5. If you plan to have a child, make sure maternity coverage is included. Maternity coverage isn’t automatically included in individual policies. In fact, only one provider in Illinois ­– Blue Cross Blue Shield – even offers it, according to Cody Hebden of Lakeview Insurance Agency, Ltd. And it almost doubles your premium.

Families should be prepared to wait a year until the maternity coverage kicks in, otherwise gynecological visits and all medical appointments related to the pregnancy will need to be paid for out of pocket. “You can’t imagine how costly it is,” Hebden says, adding that young families could try to visit area clinics for prenatal care. “But there are very few alternatives.”

6. Make sure the provider network suits your medical needs. Go online to the provider’s network and make sure doctors you use are in it. Check to see if the plan has enough physicians and specialists, Meyer says. Less expensive plans come with smaller networks and fewer options for care providers.

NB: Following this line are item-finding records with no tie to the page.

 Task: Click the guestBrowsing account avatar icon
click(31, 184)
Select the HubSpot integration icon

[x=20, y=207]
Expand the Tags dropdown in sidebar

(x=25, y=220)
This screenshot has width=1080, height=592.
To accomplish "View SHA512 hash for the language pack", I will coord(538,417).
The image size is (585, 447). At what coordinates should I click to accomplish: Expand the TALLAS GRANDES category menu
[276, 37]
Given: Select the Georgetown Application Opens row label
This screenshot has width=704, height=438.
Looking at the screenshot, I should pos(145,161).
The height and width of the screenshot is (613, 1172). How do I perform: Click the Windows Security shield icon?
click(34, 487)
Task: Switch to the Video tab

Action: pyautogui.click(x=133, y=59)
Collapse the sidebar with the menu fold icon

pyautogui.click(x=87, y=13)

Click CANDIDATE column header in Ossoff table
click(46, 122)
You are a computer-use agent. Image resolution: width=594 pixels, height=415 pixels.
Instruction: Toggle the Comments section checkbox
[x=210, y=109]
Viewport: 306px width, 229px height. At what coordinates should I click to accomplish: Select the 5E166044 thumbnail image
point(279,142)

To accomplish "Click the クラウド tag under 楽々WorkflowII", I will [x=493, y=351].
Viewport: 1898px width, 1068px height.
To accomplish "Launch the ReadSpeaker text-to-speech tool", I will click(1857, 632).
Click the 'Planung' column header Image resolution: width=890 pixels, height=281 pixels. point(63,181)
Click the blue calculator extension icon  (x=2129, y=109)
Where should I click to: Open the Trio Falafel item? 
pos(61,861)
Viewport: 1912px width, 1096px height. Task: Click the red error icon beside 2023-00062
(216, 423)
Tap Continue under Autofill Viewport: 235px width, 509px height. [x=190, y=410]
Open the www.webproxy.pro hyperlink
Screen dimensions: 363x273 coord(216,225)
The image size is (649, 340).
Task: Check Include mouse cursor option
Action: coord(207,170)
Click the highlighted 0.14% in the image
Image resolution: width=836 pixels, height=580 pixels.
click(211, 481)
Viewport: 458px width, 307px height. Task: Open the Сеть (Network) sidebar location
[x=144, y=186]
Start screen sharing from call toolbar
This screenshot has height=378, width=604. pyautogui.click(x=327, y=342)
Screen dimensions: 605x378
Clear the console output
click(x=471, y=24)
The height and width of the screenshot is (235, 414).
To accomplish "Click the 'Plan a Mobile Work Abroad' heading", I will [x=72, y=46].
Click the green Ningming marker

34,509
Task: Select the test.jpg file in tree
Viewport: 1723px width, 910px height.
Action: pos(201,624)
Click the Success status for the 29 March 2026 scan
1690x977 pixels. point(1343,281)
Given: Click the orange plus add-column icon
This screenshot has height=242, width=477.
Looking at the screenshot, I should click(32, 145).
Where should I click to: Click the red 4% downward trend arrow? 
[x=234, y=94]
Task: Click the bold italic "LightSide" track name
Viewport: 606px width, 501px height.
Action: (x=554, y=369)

7. Look into a health savings account, or HSA. In an HSA, you put money into an untaxed account and pair it with a higher deductible plan. (Self-employed health insurance costs are also tax deductible.) All medical expenses including treatment, drugs, testing and doctors visits go toward the deductible and after it has been met, your medical expenses are covered. So essentially, nothing is covered until you meet your deductible. This option would be considered more of a catastrophic coverage plan.

8. Give yourself enough time. “The underwriting is very tough,” Duke says, meaning the insurance company’s investigation of your application and health history. “They’ll put you through conference calls and numerous phone calls. It can take months to get an approval.”